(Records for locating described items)
____
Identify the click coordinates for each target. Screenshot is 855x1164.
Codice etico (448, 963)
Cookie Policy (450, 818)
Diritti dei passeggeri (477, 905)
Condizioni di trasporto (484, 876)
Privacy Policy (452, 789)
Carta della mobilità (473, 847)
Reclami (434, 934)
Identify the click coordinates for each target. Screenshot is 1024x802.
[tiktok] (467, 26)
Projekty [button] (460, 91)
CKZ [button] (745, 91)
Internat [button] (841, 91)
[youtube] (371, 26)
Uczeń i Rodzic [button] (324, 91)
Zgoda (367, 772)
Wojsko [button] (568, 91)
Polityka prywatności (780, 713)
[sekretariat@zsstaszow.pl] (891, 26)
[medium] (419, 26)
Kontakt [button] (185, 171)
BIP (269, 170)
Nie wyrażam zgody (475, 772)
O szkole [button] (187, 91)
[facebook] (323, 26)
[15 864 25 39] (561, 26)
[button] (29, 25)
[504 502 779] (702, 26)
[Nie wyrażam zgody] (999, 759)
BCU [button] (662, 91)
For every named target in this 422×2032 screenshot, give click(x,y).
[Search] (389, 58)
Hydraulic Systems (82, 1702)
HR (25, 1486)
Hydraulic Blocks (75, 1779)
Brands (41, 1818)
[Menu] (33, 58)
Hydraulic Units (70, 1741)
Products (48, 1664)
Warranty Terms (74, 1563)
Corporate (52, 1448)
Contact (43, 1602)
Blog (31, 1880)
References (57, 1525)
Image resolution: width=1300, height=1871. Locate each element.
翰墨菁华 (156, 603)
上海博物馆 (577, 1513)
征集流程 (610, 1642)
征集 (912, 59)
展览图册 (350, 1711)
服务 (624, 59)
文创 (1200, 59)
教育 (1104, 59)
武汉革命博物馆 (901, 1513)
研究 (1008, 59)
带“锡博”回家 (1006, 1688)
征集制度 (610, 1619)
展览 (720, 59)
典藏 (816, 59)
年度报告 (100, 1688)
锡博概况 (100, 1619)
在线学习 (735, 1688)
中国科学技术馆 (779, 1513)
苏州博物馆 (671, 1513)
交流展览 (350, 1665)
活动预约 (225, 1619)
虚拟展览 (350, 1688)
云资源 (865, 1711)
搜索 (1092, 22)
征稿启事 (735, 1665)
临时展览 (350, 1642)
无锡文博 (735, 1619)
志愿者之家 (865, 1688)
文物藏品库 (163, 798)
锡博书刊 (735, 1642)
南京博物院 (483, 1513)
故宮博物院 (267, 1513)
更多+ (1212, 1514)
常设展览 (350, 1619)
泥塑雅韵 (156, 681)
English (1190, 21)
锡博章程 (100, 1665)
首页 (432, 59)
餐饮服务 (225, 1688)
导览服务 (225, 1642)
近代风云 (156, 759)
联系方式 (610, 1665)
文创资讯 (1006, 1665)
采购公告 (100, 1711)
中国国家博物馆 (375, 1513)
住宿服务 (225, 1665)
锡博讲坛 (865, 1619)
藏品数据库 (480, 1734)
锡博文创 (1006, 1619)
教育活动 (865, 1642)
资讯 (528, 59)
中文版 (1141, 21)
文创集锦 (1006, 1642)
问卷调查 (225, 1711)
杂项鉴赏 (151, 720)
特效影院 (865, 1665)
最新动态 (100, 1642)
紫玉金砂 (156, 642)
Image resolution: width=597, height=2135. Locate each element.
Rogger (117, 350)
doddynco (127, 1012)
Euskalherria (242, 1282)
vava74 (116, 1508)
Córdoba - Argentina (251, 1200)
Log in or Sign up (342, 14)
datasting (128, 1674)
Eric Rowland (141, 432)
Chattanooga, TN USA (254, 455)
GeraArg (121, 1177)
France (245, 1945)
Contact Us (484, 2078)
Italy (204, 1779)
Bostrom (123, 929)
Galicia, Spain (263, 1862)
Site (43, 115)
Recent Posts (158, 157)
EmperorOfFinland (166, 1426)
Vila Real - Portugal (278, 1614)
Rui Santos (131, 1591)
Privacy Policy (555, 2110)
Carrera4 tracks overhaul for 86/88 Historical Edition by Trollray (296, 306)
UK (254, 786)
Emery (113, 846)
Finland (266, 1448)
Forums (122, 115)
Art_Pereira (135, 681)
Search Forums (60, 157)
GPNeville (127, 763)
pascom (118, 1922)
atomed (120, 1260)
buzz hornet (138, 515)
____
What you have to do: Give every line of the items above as a Markdown table with the columns No. and Line, numbering the rows in order and leaving out blank lines.

Result below:
| No. | Line |
|---|---|
| 1 | Identify the click coordinates for each target. Screenshot is 855x1164. |
| 2 | Codice etico (448, 963) |
| 3 | Cookie Policy (450, 818) |
| 4 | Diritti dei passeggeri (477, 905) |
| 5 | Condizioni di trasporto (484, 876) |
| 6 | Privacy Policy (452, 789) |
| 7 | Carta della mobilità (473, 847) |
| 8 | Reclami (434, 934) |
| 9 | Identify the click coordinates for each target. Screenshot is 1024x802. |
| 10 | [tiktok] (467, 26) |
| 11 | Projekty [button] (460, 91) |
| 12 | CKZ [button] (745, 91) |
| 13 | Internat [button] (841, 91) |
| 14 | [youtube] (371, 26) |
| 15 | Uczeń i Rodzic [button] (324, 91) |
| 16 | Zgoda (367, 772) |
| 17 | Wojsko [button] (568, 91) |
| 18 | Polityka prywatności (780, 713) |
| 19 | [sekretariat@zsstaszow.pl] (891, 26) |
| 20 | [medium] (419, 26) |
| 21 | Kontakt [button] (185, 171) |
| 22 | BIP (269, 170) |
| 23 | Nie wyrażam zgody (475, 772) |
| 24 | O szkole [button] (187, 91) |
| 25 | [facebook] (323, 26) |
| 26 | [15 864 25 39] (561, 26) |
| 27 | [button] (29, 25) |
| 28 | [504 502 779] (702, 26) |
| 29 | [Nie wyrażam zgody] (999, 759) |
| 30 | BCU [button] (662, 91) |
| 31 | For every named target in this 422×2032 screenshot, give click(x,y). |
| 32 | [Search] (389, 58) |
| 33 | Hydraulic Systems (82, 1702) |
| 34 | HR (25, 1486) |
| 35 | Hydraulic Blocks (75, 1779) |
| 36 | Brands (41, 1818) |
| 37 | [Menu] (33, 58) |
| 38 | Hydraulic Units (70, 1741) |
| 39 | Products (48, 1664) |
| 40 | Warranty Terms (74, 1563) |
| 41 | Corporate (52, 1448) |
| 42 | Contact (43, 1602) |
| 43 | Blog (31, 1880) |
| 44 | References (57, 1525) |
| 45 | Image resolution: width=1300, height=1871. Locate each element. |
| 46 | 翰墨菁华 (156, 603) |
| 47 | 上海博物馆 (577, 1513) |
| 48 | 征集流程 (610, 1642) |
| 49 | 征集 (912, 59) |
| 50 | 展览图册 (350, 1711) |
| 51 | 服务 (624, 59) |
| 52 | 文创 (1200, 59) |
| 53 | 教育 (1104, 59) |
| 54 | 武汉革命博物馆 (901, 1513) |
| 55 | 研究 (1008, 59) |
| 56 | 带“锡博”回家 (1006, 1688) |
| 57 | 征集制度 (610, 1619) |
| 58 | 展览 (720, 59) |
| 59 | 典藏 (816, 59) |
| 60 | 年度报告 (100, 1688) |
| 61 | 锡博概况 (100, 1619) |
| 62 | 在线学习 (735, 1688) |
| 63 | 中国科学技术馆 (779, 1513) |
| 64 | 苏州博物馆 (671, 1513) |
| 65 | 交流展览 (350, 1665) |
| 66 | 活动预约 (225, 1619) |
| 67 | 虚拟展览 (350, 1688) |
| 68 | 云资源 (865, 1711) |
| 69 | 搜索 (1092, 22) |
| 70 | 征稿启事 (735, 1665) |
| 71 | 临时展览 (350, 1642) |
| 72 | 无锡文博 (735, 1619) |
| 73 | 志愿者之家 (865, 1688) |
| 74 | 文物藏品库 (163, 798) |
| 75 | 锡博书刊 (735, 1642) |
| 76 | 南京博物院 (483, 1513) |
| 77 | 故宮博物院 (267, 1513) |
| 78 | 更多+ (1212, 1514) |
| 79 | 常设展览 (350, 1619) |
| 80 | 泥塑雅韵 (156, 681) |
| 81 | English (1190, 21) |
| 82 | 锡博章程 (100, 1665) |
| 83 | 首页 (432, 59) |
| 84 | 餐饮服务 (225, 1688) |
| 85 | 导览服务 (225, 1642) |
| 86 | 近代风云 (156, 759) |
| 87 | 联系方式 (610, 1665) |
| 88 | 文创资讯 (1006, 1665) |
| 89 | 采购公告 (100, 1711) |
| 90 | 中国国家博物馆 (375, 1513) |
| 91 | 住宿服务 (225, 1665) |
| 92 | 锡博讲坛 (865, 1619) |
| 93 | 藏品数据库 (480, 1734) |
| 94 | 锡博文创 (1006, 1619) |
| 95 | 教育活动 (865, 1642) |
| 96 | 资讯 (528, 59) |
| 97 | 中文版 (1141, 21) |
| 98 | 文创集锦 (1006, 1642) |
| 99 | 问卷调查 (225, 1711) |
| 100 | 杂项鉴赏 (151, 720) |
| 101 | 特效影院 (865, 1665) |
| 102 | 最新动态 (100, 1642) |
| 103 | 紫玉金砂 (156, 642) |
| 104 | Image resolution: width=597, height=2135. Locate each element. |
| 105 | Rogger (117, 350) |
| 106 | doddynco (127, 1012) |
| 107 | Euskalherria (242, 1282) |
| 108 | vava74 (116, 1508) |
| 109 | Córdoba - Argentina (251, 1200) |
| 110 | Log in or Sign up (342, 14) |
| 111 | datasting (128, 1674) |
| 112 | Eric Rowland (141, 432) |
| 113 | Chattanooga, TN USA (254, 455) |
| 114 | GeraArg (121, 1177) |
| 115 | France (245, 1945) |
| 116 | Contact Us (484, 2078) |
| 117 | Italy (204, 1779) |
| 118 | Bostrom (123, 929) |
| 119 | Galicia, Spain (263, 1862) |
| 120 | Site (43, 115) |
| 121 | Recent Posts (158, 157) |
| 122 | EmperorOfFinland (166, 1426) |
| 123 | Vila Real - Portugal (278, 1614) |
| 124 | Rui Santos (131, 1591) |
| 125 | Privacy Policy (555, 2110) |
| 126 | Carrera4 tracks overhaul for 86/88 Historical Edition by Trollray (296, 306) |
| 127 | UK (254, 786) |
| 128 | Emery (113, 846) |
| 129 | Finland (266, 1448) |
| 130 | Forums (122, 115) |
| 131 | Art_Pereira (135, 681) |
| 132 | Search Forums (60, 157) |
| 133 | GPNeville (127, 763) |
| 134 | pascom (118, 1922) |
| 135 | atomed (120, 1260) |
| 136 | buzz hornet (138, 515) |